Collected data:
------------------------------------------------------------
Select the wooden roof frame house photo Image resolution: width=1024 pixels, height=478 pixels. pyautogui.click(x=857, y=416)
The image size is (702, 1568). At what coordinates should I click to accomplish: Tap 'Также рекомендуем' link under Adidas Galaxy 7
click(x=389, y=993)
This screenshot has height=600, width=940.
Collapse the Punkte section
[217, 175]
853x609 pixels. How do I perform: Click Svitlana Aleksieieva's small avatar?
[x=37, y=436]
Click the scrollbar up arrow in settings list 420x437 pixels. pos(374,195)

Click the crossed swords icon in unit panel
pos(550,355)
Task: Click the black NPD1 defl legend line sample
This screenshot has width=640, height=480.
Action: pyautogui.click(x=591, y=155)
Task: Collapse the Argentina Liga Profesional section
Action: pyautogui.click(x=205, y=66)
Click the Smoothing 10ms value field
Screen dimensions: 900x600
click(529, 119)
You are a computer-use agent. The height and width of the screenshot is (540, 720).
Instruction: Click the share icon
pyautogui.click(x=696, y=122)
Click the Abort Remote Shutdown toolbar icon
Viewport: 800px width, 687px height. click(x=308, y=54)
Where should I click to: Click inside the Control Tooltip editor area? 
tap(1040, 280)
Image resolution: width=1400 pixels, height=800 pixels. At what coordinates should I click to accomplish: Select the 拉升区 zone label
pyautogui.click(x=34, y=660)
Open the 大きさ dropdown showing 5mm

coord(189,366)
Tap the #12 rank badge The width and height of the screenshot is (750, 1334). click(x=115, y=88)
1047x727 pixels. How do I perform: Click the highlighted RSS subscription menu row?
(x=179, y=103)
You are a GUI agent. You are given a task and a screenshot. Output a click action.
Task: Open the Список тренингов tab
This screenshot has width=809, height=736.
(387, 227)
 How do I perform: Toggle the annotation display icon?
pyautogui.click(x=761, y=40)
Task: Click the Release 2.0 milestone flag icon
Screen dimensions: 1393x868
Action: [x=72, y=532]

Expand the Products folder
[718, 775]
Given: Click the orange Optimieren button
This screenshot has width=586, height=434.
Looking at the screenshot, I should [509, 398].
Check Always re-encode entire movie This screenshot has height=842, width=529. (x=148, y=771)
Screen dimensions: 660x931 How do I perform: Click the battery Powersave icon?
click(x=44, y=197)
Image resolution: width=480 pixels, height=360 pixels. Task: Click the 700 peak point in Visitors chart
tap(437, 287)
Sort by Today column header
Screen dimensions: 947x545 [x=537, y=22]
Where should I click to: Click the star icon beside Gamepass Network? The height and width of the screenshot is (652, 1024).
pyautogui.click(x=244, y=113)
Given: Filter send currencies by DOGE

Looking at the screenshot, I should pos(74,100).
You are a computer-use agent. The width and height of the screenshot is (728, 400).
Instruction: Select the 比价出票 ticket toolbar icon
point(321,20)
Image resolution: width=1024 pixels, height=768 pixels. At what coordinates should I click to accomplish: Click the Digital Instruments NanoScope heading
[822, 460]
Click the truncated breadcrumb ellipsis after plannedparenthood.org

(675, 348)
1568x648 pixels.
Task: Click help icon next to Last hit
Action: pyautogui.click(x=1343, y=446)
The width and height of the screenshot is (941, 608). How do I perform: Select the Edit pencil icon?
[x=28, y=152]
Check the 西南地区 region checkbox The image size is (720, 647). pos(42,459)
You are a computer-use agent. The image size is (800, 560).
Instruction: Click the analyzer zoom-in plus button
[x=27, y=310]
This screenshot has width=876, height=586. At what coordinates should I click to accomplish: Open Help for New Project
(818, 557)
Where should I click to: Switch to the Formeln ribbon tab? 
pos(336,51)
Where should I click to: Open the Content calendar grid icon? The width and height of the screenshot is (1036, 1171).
------------------------------------------------------------
## Action item
Copy every line of the records above that holds the word "computer".

## Written response
You are a computer-use agent. The height and width of the screenshot is (540, 720).
You are a computer-use agent. The width and height of the screenshot is (728, 400).
You are a computer-use agent. The image size is (800, 560).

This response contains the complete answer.